Keeping up with the bandwidth demands of embedded displays
Increasing resolutions and rising frame rates are making it more challenging than ever to drive embedded displays effectively.
Increasing resolutions and rising frame rates are making it more challenging than ever to drive embedded displays effectively.
Mobile devices such as phones and tablets now include 4K displays and cameras. Augmented reality (AR) and virtual reality (VR) applications demand even higher resolutions and frame rates to provide a realistic visual experience when the displays are mounted so close to the eye. And in automotive applications, dashboard displays are having to deliver more information than ever as they start to include autonomous driving overlays, external camera feeds, driver assistance features and infotainment.
The increase in the number of pixels to be processed and pushed to the displays is making heavy demands on embedded processors and display interfaces. AR and VR applications, for example, may need to be able to drive two 2k x 2k pixel displays, at frame rates of 90frame/s or more – from a thermally limited headset power budget of around 2W.

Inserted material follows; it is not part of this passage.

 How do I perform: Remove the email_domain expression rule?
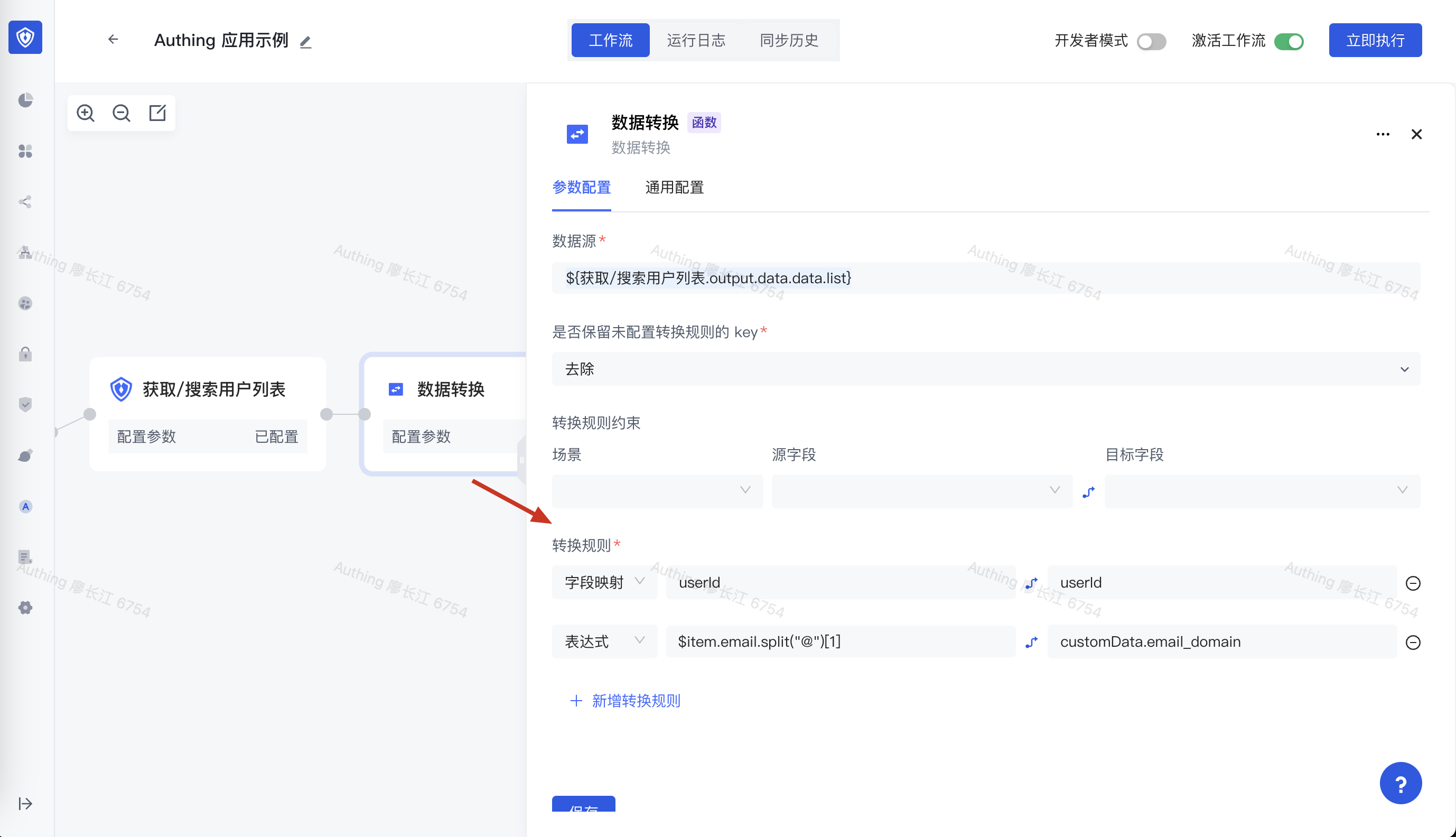(1413, 642)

Synopsys and Arm have collaborated to provide an interoperable display processor unit (DPU) and MIPI DSI IP solution that enables 4K embedded displays for smartphones and AR/VR devices.
Building a better display processor
Arm provides Mali graphics and display processor IP to tackle these challenges. The latest addition to the Mali family is the Arm Mali-D71, Arm Assertive Display 5 and Arm CoreLink MMU-600 optimised for delivering 4K120 performance for next generation premium mobile devices.
Arm’s Mali-D71 DPU scans out the display pixels from memory, and can do other tasks such as power-efficient composition, alpha blending of multiple layers, high-quality scaling and in-line rotation. It will also handle gamma correction and colour management for the final display. The DPU also has a co-processor interface through which partners can connect their own display processing algorithms. The DPU eventually drives parallel RGB signals out to a DSI controller developed by Synopsys.
Figure 1 Arm Mali-D71 and Synopsys DesignWare MIPI DSI Host Controller IP with DSC encoder (Source: Synopsys)
The Mali-D71 DPU does all these operations with a single pass through memory, so the system doesn’t have to do multiple region writes to memory. This saves power. The processor also uses a lossless frame-buffer compression technique to reduce system bandwidth.
Supporting hardware includes the MMU, and a hardware composer that can take multiple display, composite them using the underlying hardware, and then send them to the display.
The Mali-D71 DPU needs to address the performance requirements of 4K120 displays, so has been given additional composition layers, greater performance, and optimisations to support Android multi-window use cases that need additional scaling capability.
Arm’s DPU has also gained support for native command-word panels to talk to DSI. Arm has also looked at ways of improving the way displays handle ultra-high-definition (UHD) and high data rate (HDR) content, for example by mapping HDR 10 content to a standard display.
The Mali-D71 has two display pipelines, each of which can drive a display. Communication between the composition units and the display output units in the DPU makes it possible to dedicate the two display pipelines to drive a single display at double the performance. The architecture is also structured to double the number of composition layers available to eight when driving one display.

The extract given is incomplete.